Le hall était peuplé de délégations officielles, de représentant·e·s, d’écologistes, d’activistes et d’organisatrice·eur·s venant de plus de 150 pays représentés à l’Assemblée des Nations unies pour l’environnement (ANUE) 5.2 à Nairobi, au Kenya.
J’étais assis au fond de la salle avec Soledad Mella, présidente de l’Association nationale des récupératrice·eur·s du Chili et représentante de l’Alliance mondiale des récupératrice·eur·s. Angoissé·e·s et seul·e·s, nous attendions le commencement des événements. Soledad, en tant que représentante des récupératrice·eur·s de matériaux, comme groupe de travailleuse·eur·s, allait s’adresser à l’assemblée.
Notre marche vers la tribune a été fort longue, remplie d’excitation, d’anxiété et d’autres émotions. C’était le moment que nous avions planifié pendant des années.

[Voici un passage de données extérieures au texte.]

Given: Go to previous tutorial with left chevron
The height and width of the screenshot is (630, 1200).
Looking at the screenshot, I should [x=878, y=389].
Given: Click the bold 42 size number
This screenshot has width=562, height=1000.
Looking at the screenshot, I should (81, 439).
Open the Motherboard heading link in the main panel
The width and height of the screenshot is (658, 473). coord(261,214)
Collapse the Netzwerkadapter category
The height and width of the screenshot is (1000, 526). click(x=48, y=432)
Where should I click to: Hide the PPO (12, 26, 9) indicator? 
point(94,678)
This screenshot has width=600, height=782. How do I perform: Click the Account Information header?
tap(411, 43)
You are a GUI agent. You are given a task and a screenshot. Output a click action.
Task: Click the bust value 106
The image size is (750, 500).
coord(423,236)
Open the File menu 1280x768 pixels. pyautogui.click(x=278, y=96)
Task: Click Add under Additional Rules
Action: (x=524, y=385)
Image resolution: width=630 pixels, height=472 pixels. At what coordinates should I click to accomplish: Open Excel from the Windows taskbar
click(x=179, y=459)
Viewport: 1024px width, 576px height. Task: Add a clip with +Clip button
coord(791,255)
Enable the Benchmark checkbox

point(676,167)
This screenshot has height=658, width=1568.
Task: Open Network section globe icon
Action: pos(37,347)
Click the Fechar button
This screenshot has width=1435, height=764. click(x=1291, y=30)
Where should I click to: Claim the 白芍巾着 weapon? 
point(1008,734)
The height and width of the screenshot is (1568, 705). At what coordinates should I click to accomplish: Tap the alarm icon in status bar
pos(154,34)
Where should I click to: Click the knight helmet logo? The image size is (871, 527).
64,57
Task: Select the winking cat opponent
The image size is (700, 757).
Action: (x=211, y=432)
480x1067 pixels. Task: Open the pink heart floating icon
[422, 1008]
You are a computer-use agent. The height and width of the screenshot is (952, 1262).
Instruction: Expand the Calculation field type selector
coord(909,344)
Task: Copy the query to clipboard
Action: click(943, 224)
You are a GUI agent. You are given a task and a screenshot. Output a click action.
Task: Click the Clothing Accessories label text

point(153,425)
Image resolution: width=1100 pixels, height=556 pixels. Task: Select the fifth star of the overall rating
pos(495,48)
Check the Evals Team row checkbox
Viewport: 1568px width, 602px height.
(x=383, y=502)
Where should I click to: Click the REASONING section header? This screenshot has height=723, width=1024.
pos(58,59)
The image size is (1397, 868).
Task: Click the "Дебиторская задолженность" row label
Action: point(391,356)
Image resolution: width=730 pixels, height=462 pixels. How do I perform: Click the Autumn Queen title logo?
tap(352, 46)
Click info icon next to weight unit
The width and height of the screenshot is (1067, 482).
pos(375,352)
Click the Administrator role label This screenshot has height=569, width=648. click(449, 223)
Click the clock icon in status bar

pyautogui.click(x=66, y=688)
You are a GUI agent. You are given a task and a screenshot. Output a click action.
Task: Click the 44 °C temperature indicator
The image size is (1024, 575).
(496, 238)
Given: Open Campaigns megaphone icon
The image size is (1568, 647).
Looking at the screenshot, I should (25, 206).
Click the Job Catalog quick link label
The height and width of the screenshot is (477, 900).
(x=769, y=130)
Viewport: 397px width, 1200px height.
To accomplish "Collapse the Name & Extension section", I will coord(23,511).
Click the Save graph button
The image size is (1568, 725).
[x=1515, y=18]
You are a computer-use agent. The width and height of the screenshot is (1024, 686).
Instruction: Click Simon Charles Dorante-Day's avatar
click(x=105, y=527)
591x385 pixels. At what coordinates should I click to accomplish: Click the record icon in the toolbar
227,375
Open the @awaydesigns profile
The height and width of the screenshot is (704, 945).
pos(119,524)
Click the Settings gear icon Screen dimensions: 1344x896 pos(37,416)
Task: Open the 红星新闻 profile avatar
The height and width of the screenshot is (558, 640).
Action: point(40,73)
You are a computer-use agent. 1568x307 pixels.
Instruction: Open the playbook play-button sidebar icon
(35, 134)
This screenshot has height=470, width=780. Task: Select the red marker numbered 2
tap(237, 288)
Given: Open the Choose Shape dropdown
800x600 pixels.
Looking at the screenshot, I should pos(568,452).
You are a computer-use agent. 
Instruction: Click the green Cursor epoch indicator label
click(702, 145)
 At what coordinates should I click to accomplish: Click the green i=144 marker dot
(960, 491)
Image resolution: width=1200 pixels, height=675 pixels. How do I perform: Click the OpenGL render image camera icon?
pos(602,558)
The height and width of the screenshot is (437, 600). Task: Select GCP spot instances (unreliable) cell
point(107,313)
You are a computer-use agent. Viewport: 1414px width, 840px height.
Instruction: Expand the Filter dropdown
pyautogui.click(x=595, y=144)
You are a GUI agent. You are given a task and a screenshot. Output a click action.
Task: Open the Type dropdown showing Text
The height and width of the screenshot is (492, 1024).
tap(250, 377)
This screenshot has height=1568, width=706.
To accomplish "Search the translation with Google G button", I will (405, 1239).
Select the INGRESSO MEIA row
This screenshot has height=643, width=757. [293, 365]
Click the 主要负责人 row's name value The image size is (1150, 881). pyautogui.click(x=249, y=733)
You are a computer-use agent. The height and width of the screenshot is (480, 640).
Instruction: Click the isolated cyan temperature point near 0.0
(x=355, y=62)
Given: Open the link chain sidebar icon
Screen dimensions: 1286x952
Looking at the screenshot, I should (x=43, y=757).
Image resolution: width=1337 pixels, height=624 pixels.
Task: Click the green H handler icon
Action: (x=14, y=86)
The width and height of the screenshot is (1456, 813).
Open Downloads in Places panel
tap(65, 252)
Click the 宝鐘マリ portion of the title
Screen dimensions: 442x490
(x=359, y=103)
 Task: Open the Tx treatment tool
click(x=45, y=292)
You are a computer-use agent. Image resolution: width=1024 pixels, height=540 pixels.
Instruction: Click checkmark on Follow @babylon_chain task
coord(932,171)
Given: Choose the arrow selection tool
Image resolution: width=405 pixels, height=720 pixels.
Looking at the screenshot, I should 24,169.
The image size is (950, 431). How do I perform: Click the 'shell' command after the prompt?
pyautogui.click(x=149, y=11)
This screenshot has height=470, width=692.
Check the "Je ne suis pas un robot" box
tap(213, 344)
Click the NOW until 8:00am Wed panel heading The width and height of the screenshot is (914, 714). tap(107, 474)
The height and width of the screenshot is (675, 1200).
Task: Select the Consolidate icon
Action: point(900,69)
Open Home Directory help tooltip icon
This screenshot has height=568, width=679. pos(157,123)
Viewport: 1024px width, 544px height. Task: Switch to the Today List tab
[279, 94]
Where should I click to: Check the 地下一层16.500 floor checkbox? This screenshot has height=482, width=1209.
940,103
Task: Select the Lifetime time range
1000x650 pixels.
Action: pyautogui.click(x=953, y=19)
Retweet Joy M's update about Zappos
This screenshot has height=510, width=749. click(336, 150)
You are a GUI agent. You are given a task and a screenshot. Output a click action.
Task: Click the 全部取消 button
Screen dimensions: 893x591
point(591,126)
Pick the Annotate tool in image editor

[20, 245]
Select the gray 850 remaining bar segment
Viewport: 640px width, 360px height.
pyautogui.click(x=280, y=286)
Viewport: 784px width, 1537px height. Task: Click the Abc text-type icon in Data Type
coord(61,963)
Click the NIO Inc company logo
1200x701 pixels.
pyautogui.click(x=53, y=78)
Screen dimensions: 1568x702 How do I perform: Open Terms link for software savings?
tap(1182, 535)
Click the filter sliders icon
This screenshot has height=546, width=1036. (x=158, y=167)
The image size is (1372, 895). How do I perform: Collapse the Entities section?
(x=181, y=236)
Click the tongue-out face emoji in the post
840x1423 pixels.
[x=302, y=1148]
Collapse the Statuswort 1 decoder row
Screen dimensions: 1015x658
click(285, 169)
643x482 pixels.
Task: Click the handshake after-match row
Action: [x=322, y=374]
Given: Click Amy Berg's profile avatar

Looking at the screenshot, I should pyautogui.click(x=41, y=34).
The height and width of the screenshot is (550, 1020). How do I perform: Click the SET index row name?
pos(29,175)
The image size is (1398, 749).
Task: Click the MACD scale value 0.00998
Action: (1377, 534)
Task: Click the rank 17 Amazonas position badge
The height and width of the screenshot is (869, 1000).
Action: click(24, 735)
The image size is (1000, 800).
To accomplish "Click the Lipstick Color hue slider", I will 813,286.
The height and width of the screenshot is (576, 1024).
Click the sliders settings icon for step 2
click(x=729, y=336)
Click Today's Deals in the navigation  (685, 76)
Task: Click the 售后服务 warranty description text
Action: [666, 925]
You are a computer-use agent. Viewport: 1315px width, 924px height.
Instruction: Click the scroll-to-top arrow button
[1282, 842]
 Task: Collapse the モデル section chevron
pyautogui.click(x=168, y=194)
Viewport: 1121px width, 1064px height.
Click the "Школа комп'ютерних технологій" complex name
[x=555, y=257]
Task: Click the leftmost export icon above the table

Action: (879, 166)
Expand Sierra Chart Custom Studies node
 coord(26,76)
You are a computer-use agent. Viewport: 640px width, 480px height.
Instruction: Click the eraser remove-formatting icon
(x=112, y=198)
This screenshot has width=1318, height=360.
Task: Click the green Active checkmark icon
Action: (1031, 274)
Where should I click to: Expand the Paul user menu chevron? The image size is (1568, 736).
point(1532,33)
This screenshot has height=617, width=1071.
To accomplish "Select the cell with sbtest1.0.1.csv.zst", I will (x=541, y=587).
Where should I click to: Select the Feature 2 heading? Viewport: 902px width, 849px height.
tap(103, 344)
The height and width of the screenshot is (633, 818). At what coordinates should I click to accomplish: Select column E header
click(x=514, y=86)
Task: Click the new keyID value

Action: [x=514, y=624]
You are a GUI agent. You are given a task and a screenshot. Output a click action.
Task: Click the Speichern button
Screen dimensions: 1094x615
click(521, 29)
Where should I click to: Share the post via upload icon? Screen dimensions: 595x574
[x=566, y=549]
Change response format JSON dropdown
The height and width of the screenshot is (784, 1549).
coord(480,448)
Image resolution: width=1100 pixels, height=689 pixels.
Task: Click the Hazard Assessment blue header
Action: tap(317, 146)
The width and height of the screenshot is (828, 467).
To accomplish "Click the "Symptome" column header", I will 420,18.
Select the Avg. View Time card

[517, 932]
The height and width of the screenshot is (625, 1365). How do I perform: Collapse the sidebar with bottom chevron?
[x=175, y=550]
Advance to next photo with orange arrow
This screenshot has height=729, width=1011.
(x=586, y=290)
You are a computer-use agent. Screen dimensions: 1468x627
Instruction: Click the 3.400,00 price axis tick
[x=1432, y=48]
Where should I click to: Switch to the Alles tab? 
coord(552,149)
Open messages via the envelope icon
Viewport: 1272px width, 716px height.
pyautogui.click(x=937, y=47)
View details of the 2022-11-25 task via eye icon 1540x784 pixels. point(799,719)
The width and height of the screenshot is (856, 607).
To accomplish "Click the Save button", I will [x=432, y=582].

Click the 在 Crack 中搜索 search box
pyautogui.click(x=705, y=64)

Quand le tour de parole est venu à Soledad, tout le monde dans la salle a fixé son regard sur elle, s’apprêtant à écouter son discours attentivement. Lors de son intervention en espagnol, ses mots ont été traduits simultanément en anglais, français, arabe, russe et mandarin. Soledad a été accordée deux minutes de temps de parole, pendant lesquelles elle a livré les grandes lignes de la vision et des inquiétudes que font naître, chez les récupératrice·eur·s de matériaux, les négociations portant sur un traité mondial contre la pollution plastique.
Même si son micro a été coupé à deux minutes et demie du début de son discours, elle a poursuivi en battant son plein, rayonnante de confiance. C’était un moment crucial tant pour les récupératrice·eur·s que pour Soledad. Une fois son intervention finie, elle a quitté la tribune, les mains tremblantes, un air de satisfaction sur son visage. Nous avions réalisé ce pourquoi nous étions venu·e·s, nous avions représenté les souhaits et les inquiétudes de millions de récupératrice·eur·s de matériaux.
Avec ce discours, nous avons annoncé notre entrée en lice pour réussir. Nous avons déclaré que, sans nous, les pouvoirs publics du monde ne peuvent pas tenir des discussions sur la réduction de la pollution plastique. Notre intervention devant l’assemblée a fait l’objet de louanges de la part des États membres. L’ambassadrice du Chili, Mme. Maria Alejandra Guerra, est sortie à la rencontre de toute la délégation de l’Alliance mondiale des récupératrice·eur·s. Et ce n’était que le début.
Après le discours de Soledad, nous nous sommes installé·e·s à l’extérieur de la salle où se déroulait l’ANUE. Nous portions des teeshirts arborant « Global Alliance of Waste Pickers », aux logos des organisations des récupératrice·eur·s du monde entier. Nous voilà –Sushila Sable de l’Inde, Silvio Ruiz-Grisales de la Colombie, John Xavier du Kénya, avec Soledad du Chili– portant nos teeshirts, notre document de position à la main, prêt·e·s à rencontrer les représentant·e·s des États membres. Et notre tenue remarquable a attiré leur attention. Des délégué·e·s de la Colombie, du Brésil, de l’Uruguay, de l’Inde, ainsi que la plupart des gens qui quittaient la salle tombaient sur nous. Nous les avons suivi·e·s vivement dans le but de rallier leur soutien pour les récupératrice·eur·s de matériaux lors des négociations portant sur un traité contre la pollution plastique et afin de faire campagne pour la participation effective des récupératrice·eur·s à ces négociations. Ces quatre journées-là sont parmi les plus intenses de nos vies. Au bout du compte, nous avons réussi à écrire une partie de l’histoire. La résolution de l’ANUE-5.2 a fait mention des récupératrice·eur·s de matériaux. Pour la première fois, il y a eu une résolution environnementale faisant référence aux travailleuse·eur·s de l’informel. Nous avons versé quelques larmes de joie et partagé un sentiment de victoire. Et tout a commencé par la marche pleine d’anxiété vers la tribune pour prendre la parole devant l’assemblée.
* Kabir est chargé de coordonner l’Alliance de récupératrice·eur·s de l’Inde et apporte un soutien au programme de proximité de l’Alliance mondiale de récupératrice·eur·s en Asie.